Japanese industry minister Hiroshige Seko speaks to reporters in Tokyo, on July 16, 2019. (Kyodo)

TOKYO (Kyodo) -- Japanese industry minister Hiroshige Seko on Tuesday defended Tokyo's decision to place restrictions on high-tech exports to South Korea, saying South Korean President Moon Jae In's criticism of the measure is "off the mark."

The tougher export rules, which South Korea believes were a retaliatory step in response to its handling of a diplomatic row over wartime labor, come as relations between the neighboring countries have sunk to the lowest point in years.

"From the very beginning, Japan has made clear we are reviewing our export controls with the goal of ensuring national security. We have explained that it is not a countermeasure (to the row)," Seko told reporters.

From July 4, Japanese companies have been required to apply for individual licenses to export three chemicals used to manufacture semiconductors and display panels -- fluorinated polyimide, hydrogen fluoride and photoresist -- to South Korea. The process, which can take around 90 days, had previously been waived for the country.

On Monday, Moon said that the measure "destroys the framework" of bilateral economic cooperation and called for its immediate scrapping.

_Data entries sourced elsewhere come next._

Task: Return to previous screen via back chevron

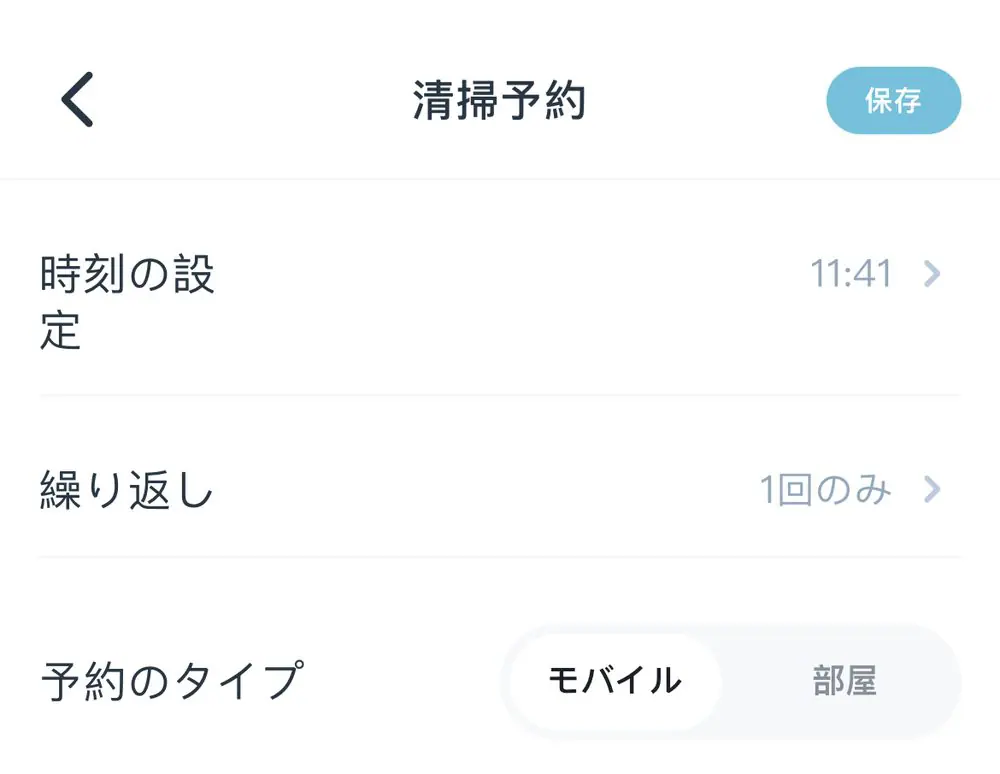Action: click(x=77, y=100)
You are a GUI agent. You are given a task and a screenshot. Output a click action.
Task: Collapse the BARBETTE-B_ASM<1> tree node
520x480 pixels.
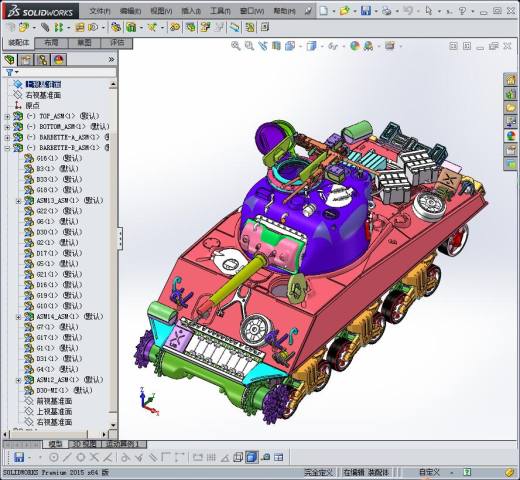[7, 148]
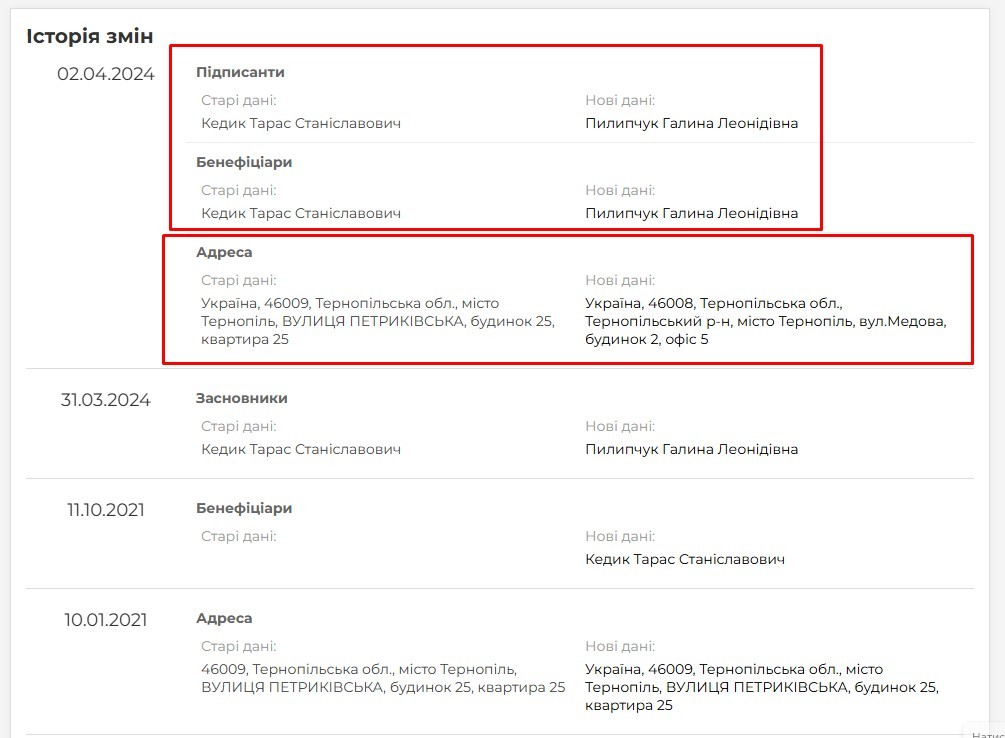The image size is (1005, 738).
Task: Click new beneficiary Пилипчук Галина Леонідівна
Action: [x=692, y=213]
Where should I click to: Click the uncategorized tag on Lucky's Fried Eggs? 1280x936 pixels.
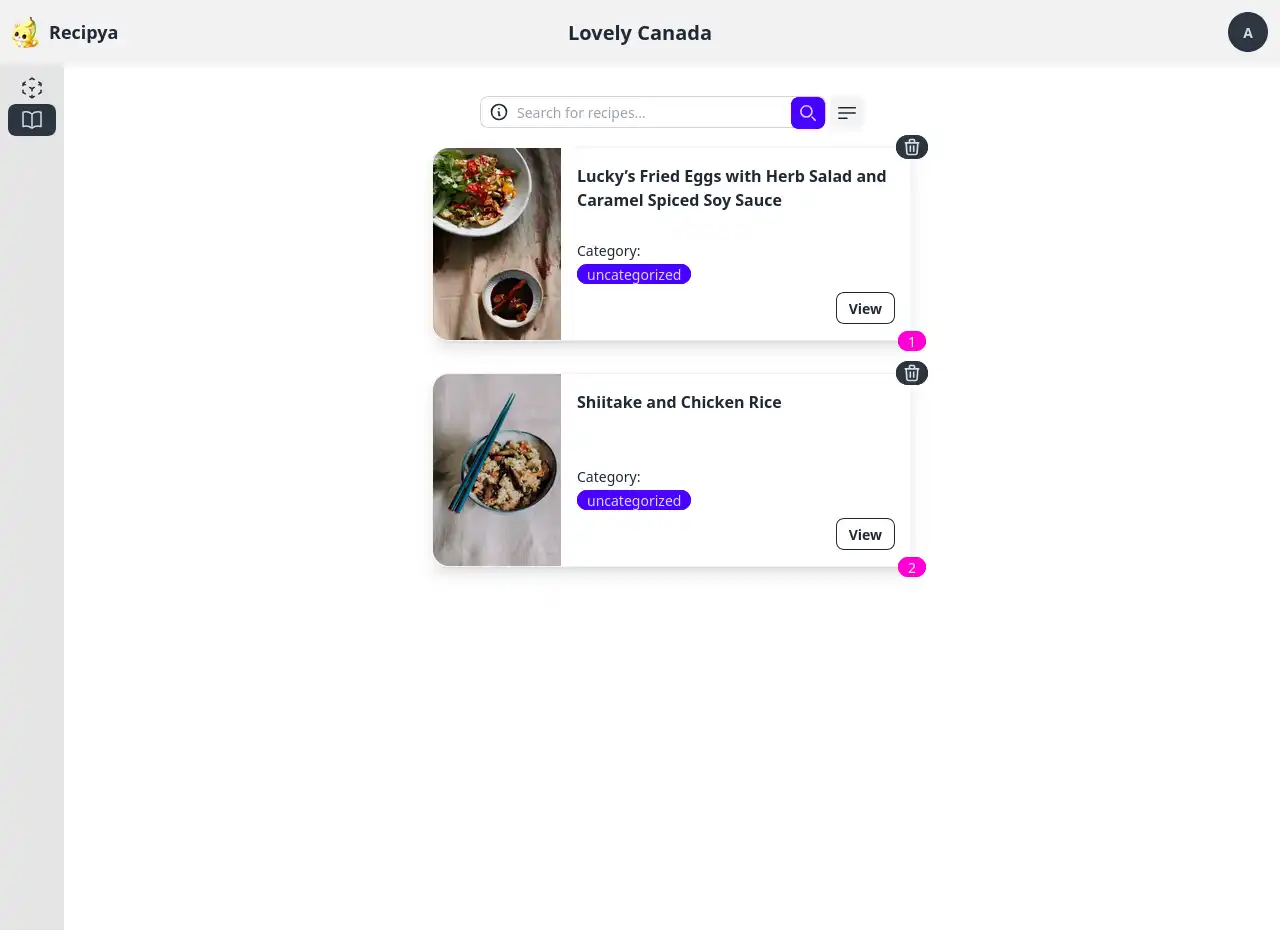634,274
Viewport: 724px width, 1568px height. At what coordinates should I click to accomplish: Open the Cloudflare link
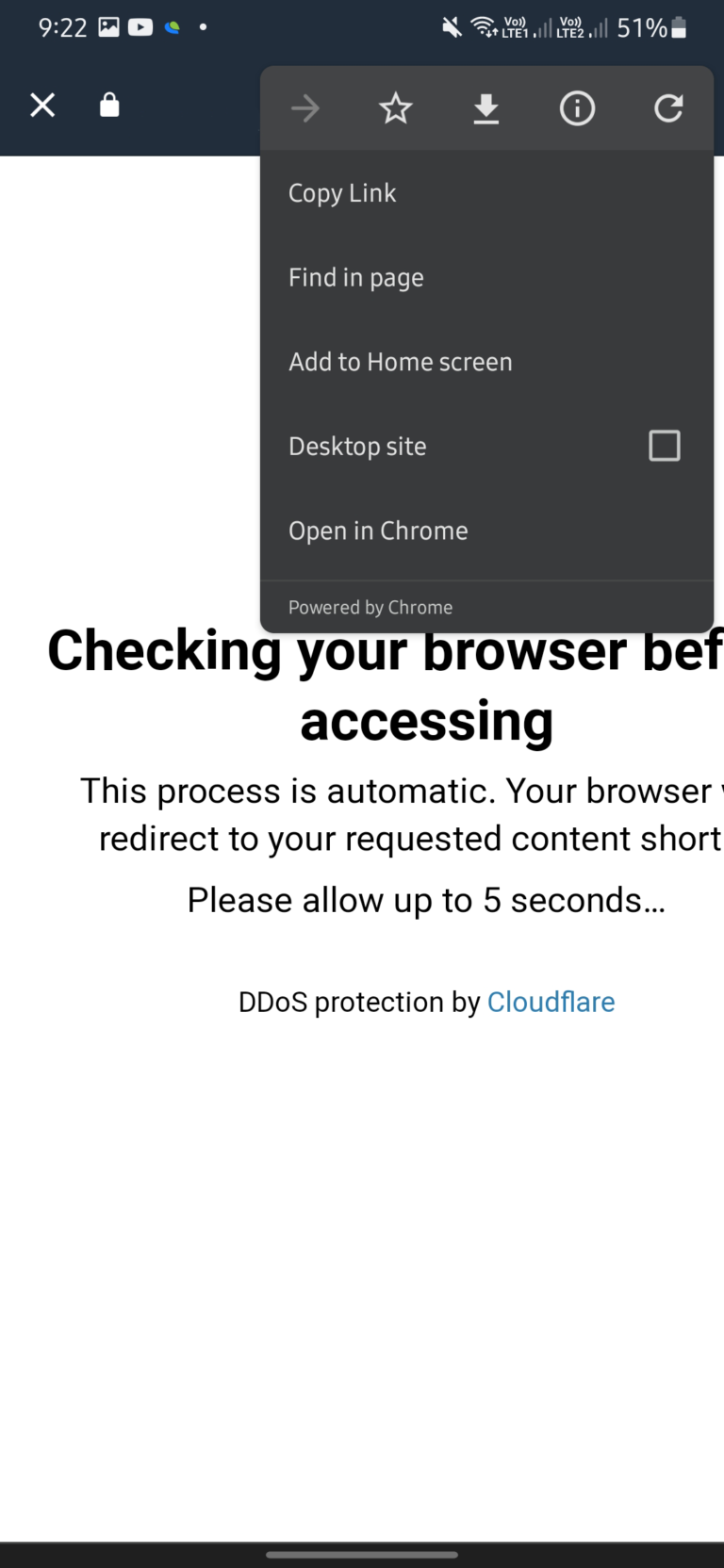pyautogui.click(x=551, y=1002)
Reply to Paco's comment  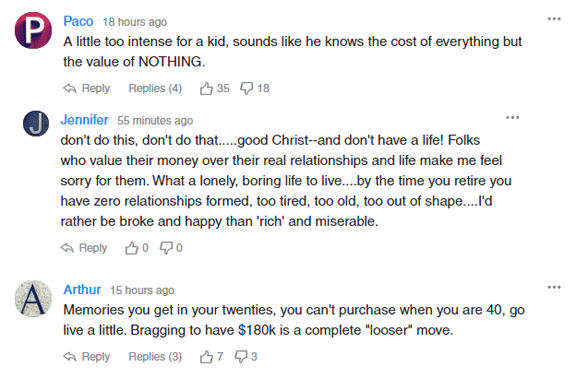86,88
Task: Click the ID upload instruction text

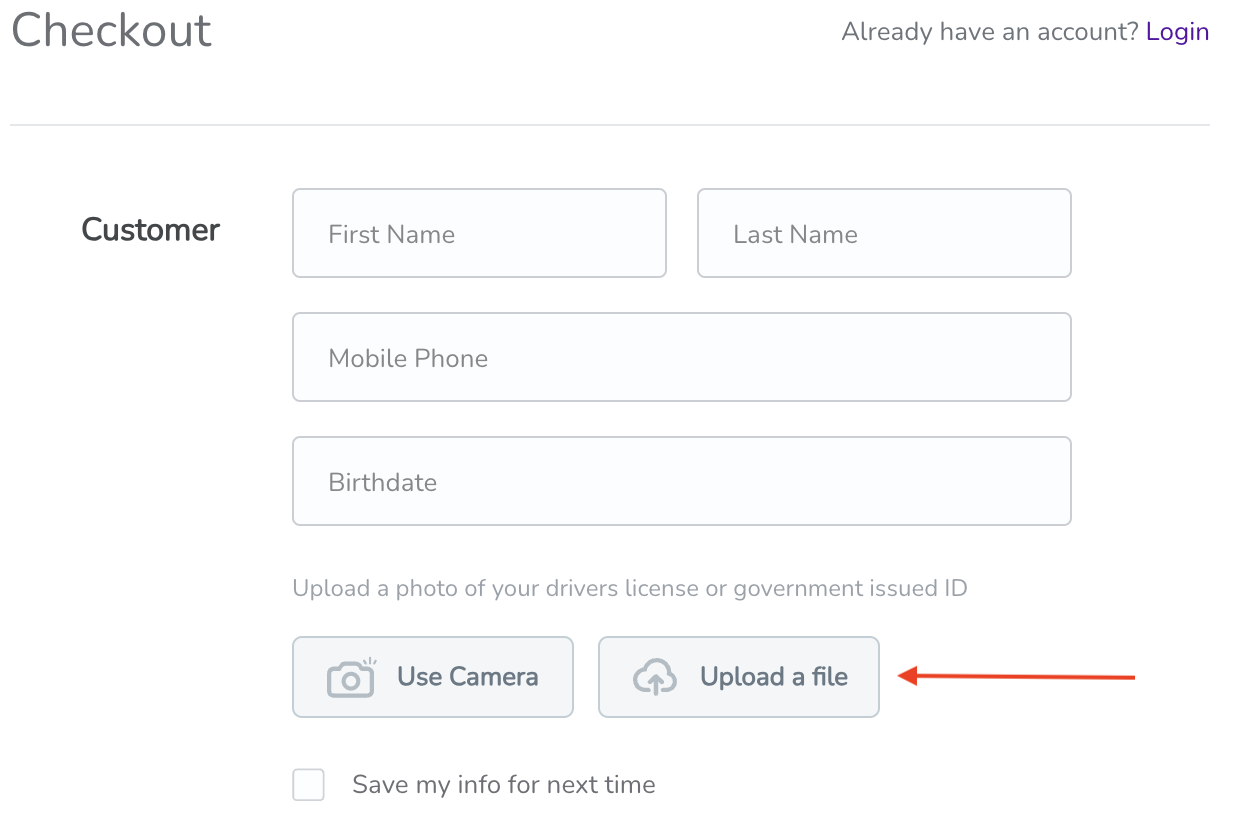Action: [630, 588]
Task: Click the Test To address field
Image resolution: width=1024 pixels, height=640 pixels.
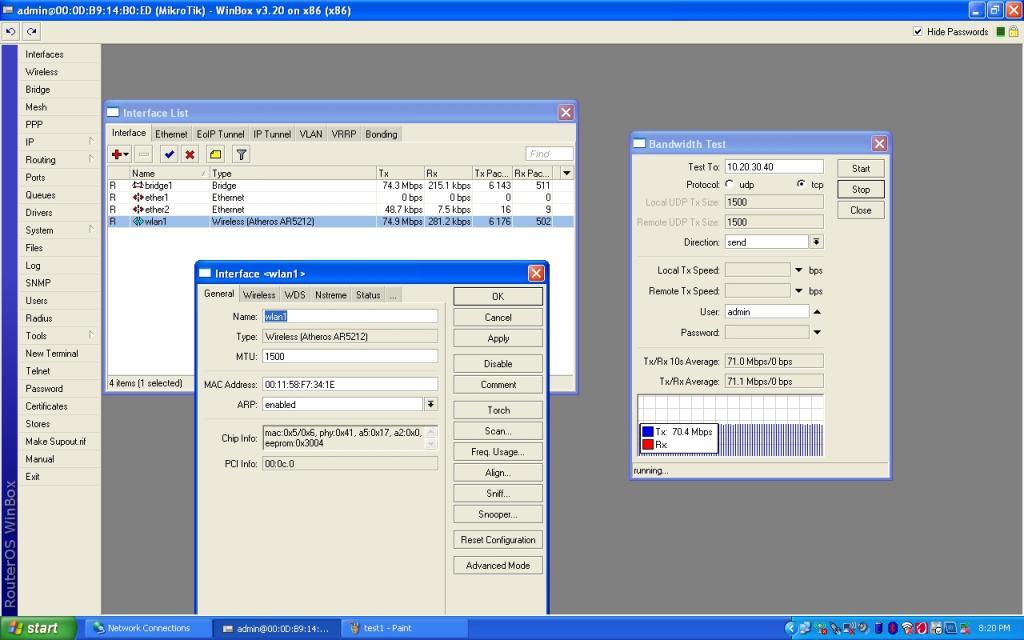Action: (x=773, y=167)
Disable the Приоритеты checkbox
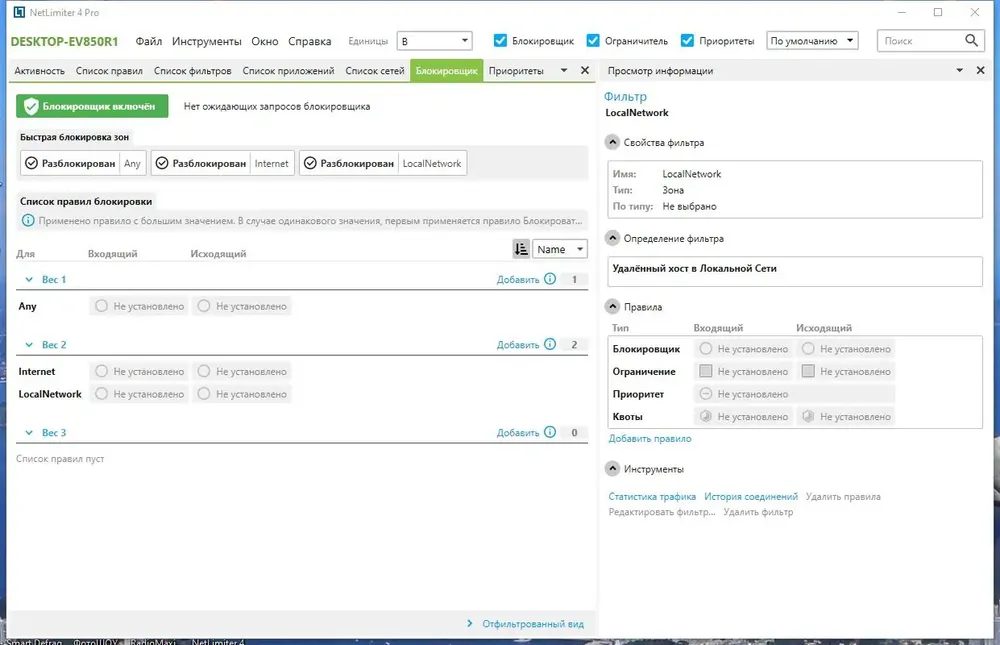 coord(687,40)
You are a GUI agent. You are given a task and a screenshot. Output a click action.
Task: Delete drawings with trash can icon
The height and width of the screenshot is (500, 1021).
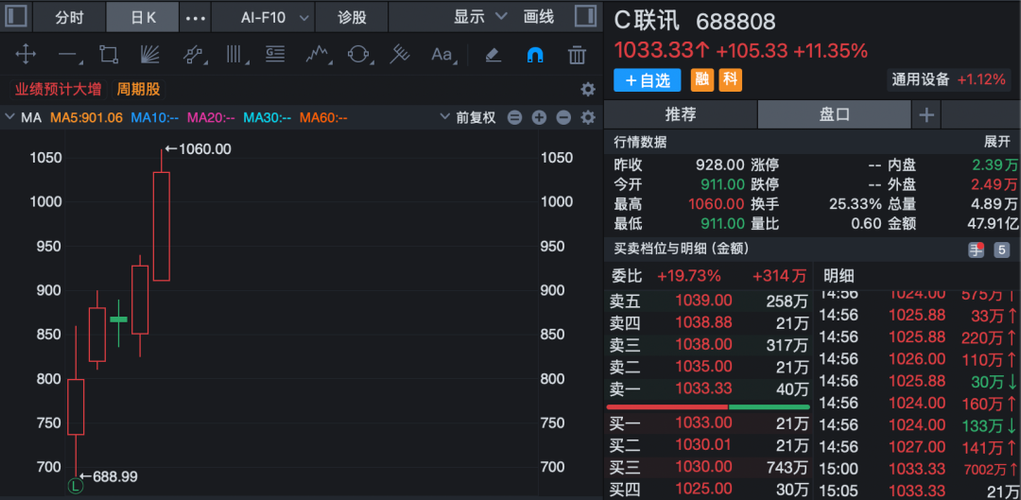577,55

He also pushed back against the idea that South Korea had let sensitive materials into North Korea in violation of U.N. sanctions, calling such allegations a "grave challenge."

Moon made the comments after working-level officials from the two countries held their first meeting on the export restrictions on Friday, only to tell differing stories about what was discussed.

Officials from Japan's Ministry of Economy, Trade and Industry insisted that the meeting was held solely to explain the reasoning for the restrictions and the practical aspects of their implementation, but their South Korean counterparts said they negotiated for the measures to be removed.

"It is regrettable that such untrue claims were made. It's hard to think this won't hurt our relationship of trust going forward," Seko said.

Seoul believes the export curbs, expected to hurt chipmakers in South Korea such as Samsung Electronics Co. and SK Hynix Inc., are in retaliation for its handling of South Korean court decisions ordering Japanese companies to compensate victims of forced labor during Japan's 1910-1945 colonial rule. Japan maintains that the issue of compensation has been settled under a 1965 bilateral agreement.